Essential Oils, Vegetables and Synthetic Essences
What Are Essential Oils?
Essential Oil is any group of natural active principle, with volatile power and variable fragrance, coming from leaves, flowers, stem, stalks, stem, petiole, bark, roots or other elements produced by practically all plants (AMARAL, 2016; CORAZZA, 2010; FERRAZ, 2019).
They are made up of hundreds of chemical substances, such as alcohols, aldehydes, esters, phenols and hydrocarbons and are called volatile, refringent, ethereal or essential, because they evaporate when exposed to air at normal temperatures (AMARAL, 2016; CORAZZA, 2010) ). The essential oil participates in several important activities for the vitality of the plant species from which it is extracted, ensuring adaptive advantages in the environment in which they are inserted, for example, in defense against cold and predators, in metabolism, in regeneration, in the attraction of pollinators, in water control, in plant protection and conservation (MIRANDA et al., 2016). Characteristically, they have their own odors, have a density generally lower than that of water, a high refractive index, are sensitive to light and air, most are optically active, are relatively fluid (and can solidify at lower temperatures).
I would like to emphasize that essential oils are only natural substances that form inside plants. When copies of these oils are made in laboratories, these are called essences and can be identified with the name of the plant from which the original essential oil was extracted.

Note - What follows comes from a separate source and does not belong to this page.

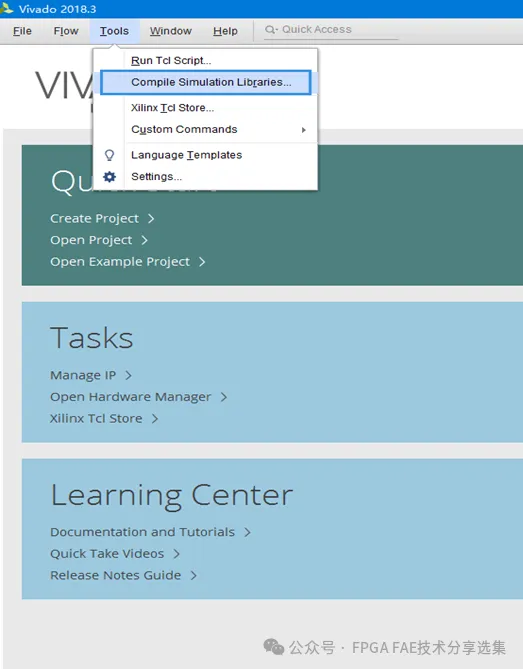Focus the Quick Access search field
Viewport: 523px width, 669px height.
pyautogui.click(x=331, y=30)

Therefore, only natural essential oils, which meet certain quality criteria, have functionality for therapeutic application. The essences do not have such functionality, and can only be used as a perfuming agent for personal care products, perfumes and sanitizers.
As seen earlier, essential oils are natural active ingredients, extracted directly from plants. Synthetic essences, on the other hand, are a synthesis of petroleum derivatives and components found in the original essential oils, which do not have the same formation process nor its complexity (AMARAL, 2016; FERRAZ, 2019). Synthetic essences are widely used in the perfume, cosmetics and sanitizing industries (substances used for cleaning and disinfecting environments and in water treatment), which makes their price a little more affordable than that of essential oils, which due to their shape extraction, makes the product more expensive.
For example, see the differences in the amount of components of Lavender Essential Oil and the Essence of the same perfume.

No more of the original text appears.